The two lines with the equation r=(1,2,-44)+ t(k+1, 3k+1,k-3) and x=2-3s, y=1-10s, z=3-5s, are given.

a) determine the vaulue for K when the lines are paralel
b) determine the value of K when the lines are perpendictular

Vector 1 = (K+1) i +(3K+1)j + (K-3) k

Vector 2 = -3 i -10 j -5 k

If those are parallel the cross product is zero
i j k
K+1 3K+1 K-3
-3 -10 -5

i term -5(3K+1) + 10(K-3) = 0
K = -7
same for j and k directions, K = -7

If they are perpendicular the dot product is 0

(K+1)(-3) +(3K+1)(-10) + (K-3)(-5) = 0
solve for K

To determine the values of K when the lines are parallel or perpendicular, we need to compare their direction vectors. The direction vector of a line is the coefficient vector (k+1, 3k+1, k-3).

a) When the lines are parallel, their direction vectors are proportional, which means they differ only by a scalar multiple. So, we can set up the following equation:

(k+1, 3k+1, k-3) = (a(k'+1), a(3k'+1), a(k'-3))

where a is a non-zero scalar and (k'+1, 3k'+1, k'-3) is the direction vector of the second line.

By comparing the corresponding components, we get:

k+1 = a(k'+1)
3k+1 = a(3k'+1)
k-3 = a(k'-3)

We can solve this system of equations to find the value of K when the lines are parallel.

b) When the lines are perpendicular, their direction vectors are orthogonal, which means their dot product is zero. So, we can set up the following equation:

(k+1, 3k+1, k-3) β‹… (k', 3k', k'-3) = 0

Using the dot product formula: (a, b, c) β‹… (d, e, f) = ad + be + cf, we can rewrite the equation as:

(k+1)(k') + (3k+1)(3k') + (k-3)(k'-3) = 0

We can solve this equation to find the value of K when the lines are perpendicular.
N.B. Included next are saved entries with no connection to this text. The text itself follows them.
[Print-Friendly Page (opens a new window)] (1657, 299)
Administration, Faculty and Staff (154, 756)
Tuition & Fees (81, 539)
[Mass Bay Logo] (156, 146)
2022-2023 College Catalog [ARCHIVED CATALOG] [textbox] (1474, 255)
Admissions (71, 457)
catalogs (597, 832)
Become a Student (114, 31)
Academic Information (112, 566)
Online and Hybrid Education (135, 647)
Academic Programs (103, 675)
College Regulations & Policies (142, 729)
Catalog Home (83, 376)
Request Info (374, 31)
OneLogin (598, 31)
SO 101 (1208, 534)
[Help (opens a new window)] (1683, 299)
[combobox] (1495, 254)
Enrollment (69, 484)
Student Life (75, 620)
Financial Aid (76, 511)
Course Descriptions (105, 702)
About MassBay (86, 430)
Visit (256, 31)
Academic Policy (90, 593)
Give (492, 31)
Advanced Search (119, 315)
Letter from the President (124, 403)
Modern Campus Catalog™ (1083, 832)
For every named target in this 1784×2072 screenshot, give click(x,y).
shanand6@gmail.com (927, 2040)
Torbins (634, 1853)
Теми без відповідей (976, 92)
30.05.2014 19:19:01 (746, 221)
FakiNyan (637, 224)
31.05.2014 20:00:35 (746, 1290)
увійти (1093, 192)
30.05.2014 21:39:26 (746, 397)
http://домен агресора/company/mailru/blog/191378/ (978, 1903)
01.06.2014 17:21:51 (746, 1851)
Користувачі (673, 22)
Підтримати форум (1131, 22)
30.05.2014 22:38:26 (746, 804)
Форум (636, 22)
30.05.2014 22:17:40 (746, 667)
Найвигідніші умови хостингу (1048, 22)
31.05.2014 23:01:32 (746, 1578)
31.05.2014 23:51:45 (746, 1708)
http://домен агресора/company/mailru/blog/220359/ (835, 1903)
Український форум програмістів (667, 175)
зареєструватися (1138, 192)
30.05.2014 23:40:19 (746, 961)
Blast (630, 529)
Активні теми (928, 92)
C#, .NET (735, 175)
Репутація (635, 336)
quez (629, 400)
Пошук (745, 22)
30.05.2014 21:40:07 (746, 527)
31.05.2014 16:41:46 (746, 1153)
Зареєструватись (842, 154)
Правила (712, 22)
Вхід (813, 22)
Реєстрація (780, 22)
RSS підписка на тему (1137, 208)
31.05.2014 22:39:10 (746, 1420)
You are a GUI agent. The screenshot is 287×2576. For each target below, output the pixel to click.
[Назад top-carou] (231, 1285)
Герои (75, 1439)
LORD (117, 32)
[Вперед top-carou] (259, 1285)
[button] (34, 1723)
To determine the value of k when the two lines are parallel, we need to compare the direction vectors of the two lines.

For the first line, the direction vector is given as (k+1, 3k+1, k-3).

For the second line, the direction vector is (-3, -10, -5).

Two vectors are parallel if they are scalar multiples of each other. In other words, the first vector can be written as a constant multiple of the second vector.

For example, (k+1, 3k+1, k-3) = c(-3, -10, -5), where c is a constant.

We can equate corresponding components to find the value of k.

k+1 = -3c
3k+1 = -10c
k-3 = -5c

Now we will solve these three equations simultaneously to find the values of k and c.

Adding the first and third equations, we get:
k + (k-3) = -3c - 5c
2k -3 = -8c

So, k = (-8c + 3)/2.

Substituting this value of k in the second equation, we get:

3((-8c + 3)/2) + 1 = -10c
(-24c + 9)/2 + 1 = -10c
-24c + 9 + 2 = -20c
-24c + 11 = -20c
4c = 11
c = 11/4

Substituting the value of c back into the equation for k, we get:

k = (-8(11/4) + 3)/2
k = (-22 + 12)/2
k = -5/2

Therefore, the value of k when the two lines are parallel is k = -5/2.

To determine the value of k when the two lines are perpendicular, we need to check if the dot product of the direction vectors is zero.

The dot product of the direction vectors (k+1, 3k+1, k-3) and (-3, -10, -5) is given by:

(k+1)(-3) + (3k+1)(-10) + (k-3)(-5) = 0

Simplifying this equation gives:

-3k - 3 - 30k - 10 + 5k - 15 = 0
-28k - 28 = 0
k = -1

Therefore, the value of k when the two lines are perpendicular is k = -1.